Uwzględniając przyrost naturalny jaki panował w naszym kraju w ciągu ostatnich lat, masową emigrację młodego pokolenia oraz nikłą migrację z zewnątrz okazuje się, że za 30-40 lat ponad połowa ludzi mieszkających w Polsce będzie miała ponad 50 lat. Koszty utrzymania systemu emerytalnego będą gigantyczne. Aby zniwelować finansowe konsekwencje powyższego rząd PO-PSL uchwalił nowelizację ustawy o emeryturach i rentach, która wprowadziła w życie tzw. kapitałową formułę obliczania świadczeń emerytalnych z ZUS (zamiast solidarnościowej). W praktyce oznaczało to, że wysokość wypłacanej emerytury ma zależeć od ilości zgromadzonego – za pośrednictwem składek emerytalnych – kapitału.
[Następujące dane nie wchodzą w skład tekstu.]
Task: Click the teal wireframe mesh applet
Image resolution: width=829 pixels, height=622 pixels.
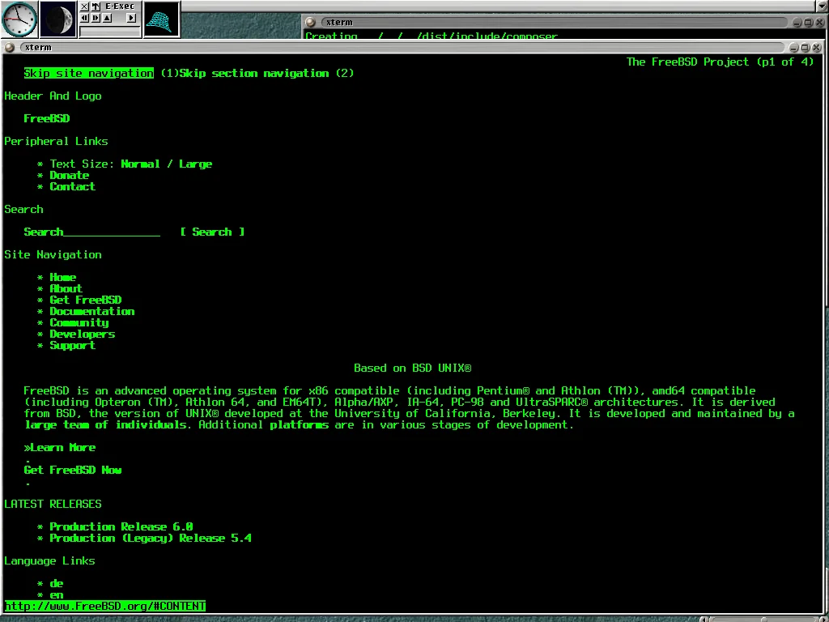Action: point(161,19)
Pomysł zupełnie racjonalny, gdyby nie pewien szczegół. Ówczesne władze uznały bowiem, że przeciętny polski emeryt przeżyje na emeryturze… 18 lat. Wartość ta została oczywiście wzięta z kosmosu, bowiem 18 lat na emeryturze po przekroczeniu 67. roku życia ma szanse dożyć jedynie garstka Polaków (w rzeczywistości długość życia po przekroczeniu wieku emerytalnego wynosi ok. 8 lat). Niestety założenie życia na emeryturze przez okres 18 lat ma gigantyczne znaczenie dla wysokości wypłacanego świadczenia. Uzbierany w ciągu całej kariery zawodowej – za pośrednictwem składek emerytalnych – kapitał jest bowiem dzielony przez liczbę miesięcy wchodzących w skład wspomnianych 18 lat (tj. 216 miesięcy). W ten sposób, jeśli ktoś przez całe życie zarabiał równowartość tzw. średniej krajowej, to na emeryturze będzie mógł liczyć na świadczenie o równowartości dzisiejszych 800 zł miesięcznie.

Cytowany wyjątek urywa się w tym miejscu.